▶ _Page excerpt_

Sabrina Solis

Personal information
- Born: Sabrina Solis Martinez 30 August 1996 (age 29)
- Height: 1.60 m (5 ft 3 in)
- Weight: 54 kg (119 lb)

Sport
- Country: Mexico
- Sport: Badminton

Women's singles & doubles
- Highest ranking: 109 (WS 21 April 2016) 61 (WD with Haramara Gaitán 12 May 2016) 119 (XD with Andrés López 4 May 2021)
- BWF profile

Medal record
Women's badminton
Representing Mexico
Pan Am Championships
| Bronze medal – third place | 2019 Aguascalientes | Women's doubles |
| Bronze medal – third place | 2021 Guatemala City | Mixed doubles |
| Bronze medal – third place | 2023 Kingston | Women's doubles |
Central American and Caribbean Games
| Gold medal – first place | 2014 Veracruz | Women's doubles |
| Gold medal – first place | 2018 Barranquilla | Mixed team |
| Gold medal – first place | 2023 San Salvador | Mixed team |
| Silver medal – second place | 2014 Veracruz | Mixed doubles |
| Silver medal – second place | 2014 Veracruz | Mixed team |
| Silver medal – second place | 2018 Barranquilla | Women's doubles |
| Bronze medal – third place | 2018 Barranquilla | Women's singles |

= Sabrina Solís =

Mexican badminton player (born 1996)

▶ _Challenge 1_
Print the lines of the listing below exactly, starting at the line containing "This screenshot has height=664, width=750." and ending at the line containing "Click the 发行日期 value 2021-10-23", with both of those lines included.

▶ _Excerpted data_
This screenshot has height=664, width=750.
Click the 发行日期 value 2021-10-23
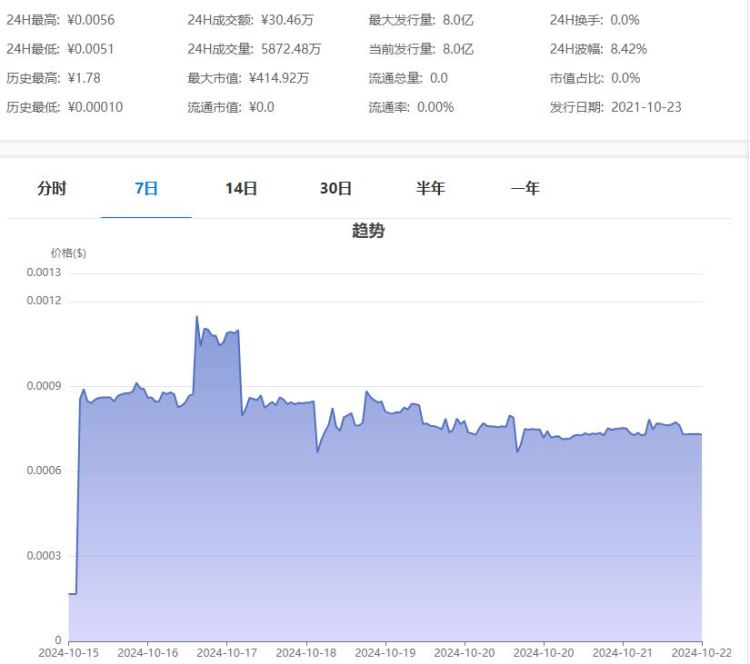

---

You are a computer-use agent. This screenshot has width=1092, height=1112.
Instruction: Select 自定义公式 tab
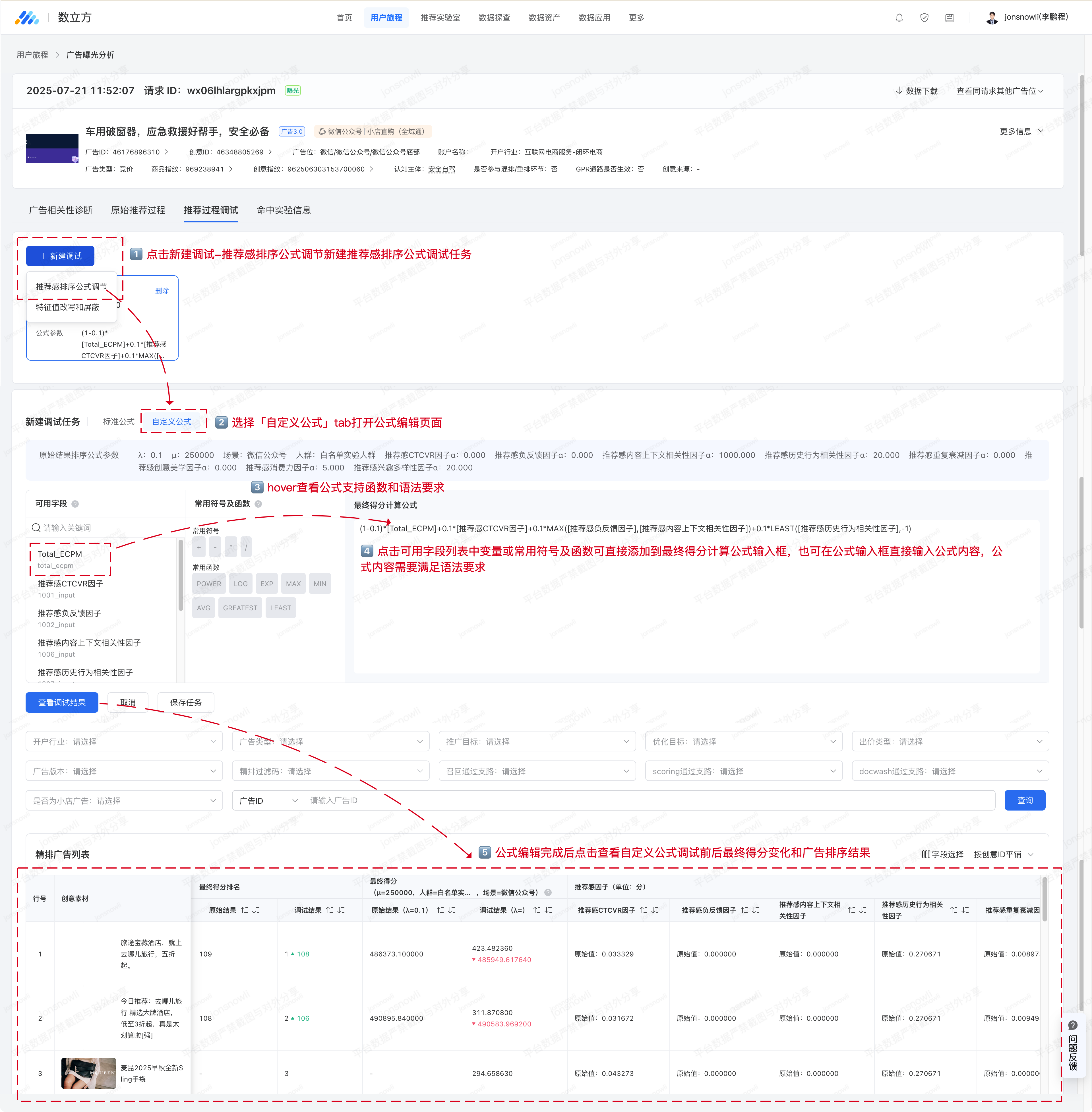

==

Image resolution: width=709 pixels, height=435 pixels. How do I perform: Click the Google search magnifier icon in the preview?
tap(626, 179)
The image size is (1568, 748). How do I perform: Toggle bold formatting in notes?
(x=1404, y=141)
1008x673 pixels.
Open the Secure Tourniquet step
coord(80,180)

▶ _Challenge 2_
From the Sabrina Solis profile, output the passage starting at "Personal information" and ending at "4 May 2021)", word for word.

▶ _Correct result 1_
This screenshot has height=664, width=750.
Click the 发行日期 value 2021-10-23

▶ _Correct result 2_
Personal information
- Born: Sabrina Solis Martinez 30 August 1996 (age 29)
- Height: 1.60 m (5 ft 3 in)
- Weight: 54 kg (119 lb)

Sport
- Country: Mexico
- Sport: Badminton

Women's singles & doubles
- Highest ranking: 109 (WS 21 April 2016) 61 (WD with Haramara Gaitán 12 May 2016) 119 (XD with Andrés López 4 May 2021)